According to the lawyer’s office in charge of administering General Motors’ ignition switch victims’ compensation fund, the automaker last week received another 75 compensation claims, with the total now at 4,312.
If you followed the weekly news feed about GM’s program you might have noticed that the company’s deadline for filling claims has already passed (January 31), but the official that handles the program also announced that any claims postmarked by that date are still eligible to be reviewed. So, through last Friday the carmaker had an outstanding tally of 478 claims for death, 288 for catastrophic injuries and 3,546 for less-serious injuries requiring hospitalization. The number of eligible claims also soared from 131 to 143 last week. They are comprised of 56 deaths, nine severe injuries and 78 other injuries, all eligible for payment, according to a report from lawyer Kenneth Feinberg, which has experience in directing such funds – he was previously involved in the ones that compensated victims of the 9/11 terror attacks and 2010 BP oil spill.

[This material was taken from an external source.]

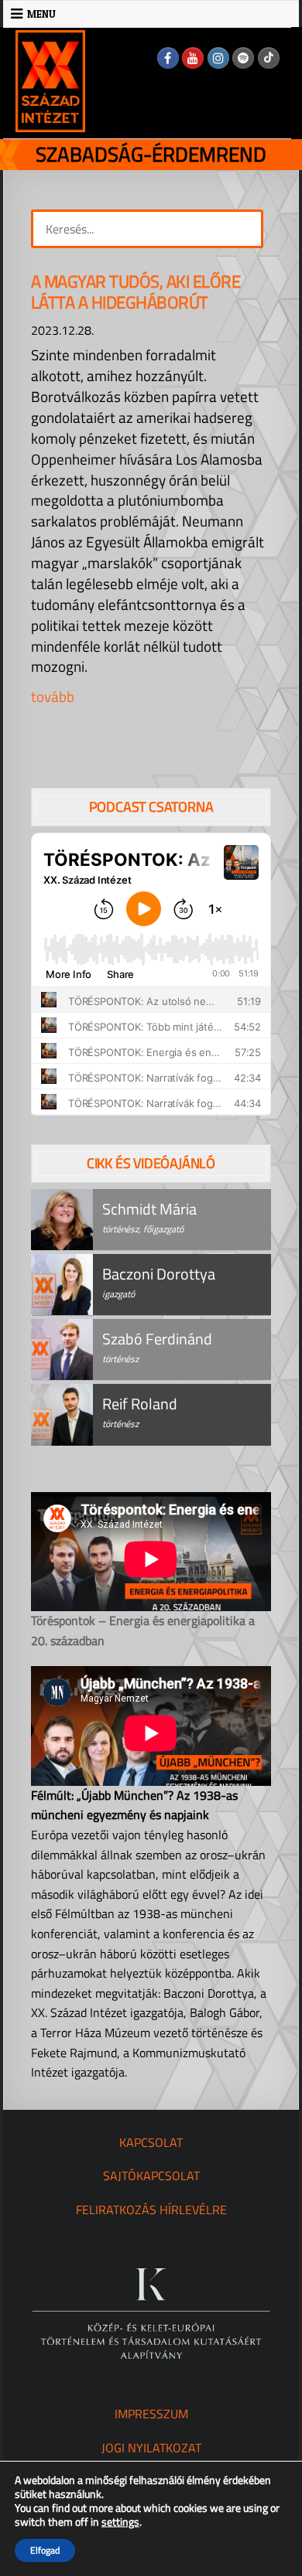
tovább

Last year the largest US automaker announced the recall of 2.6 million cars for defective ignition switches and subsequent inquiries established that the company was late at least a decade with the safety campaign. The fund was subsequently established to compensate the victims’ and families and to fend off potentially costlier lawsuits. So far, the automaker has already set aside an initial $400 million for the compensations, but also announced the fund was uncapped and that Feinberg was the sole responsible for determining the necessary amounts.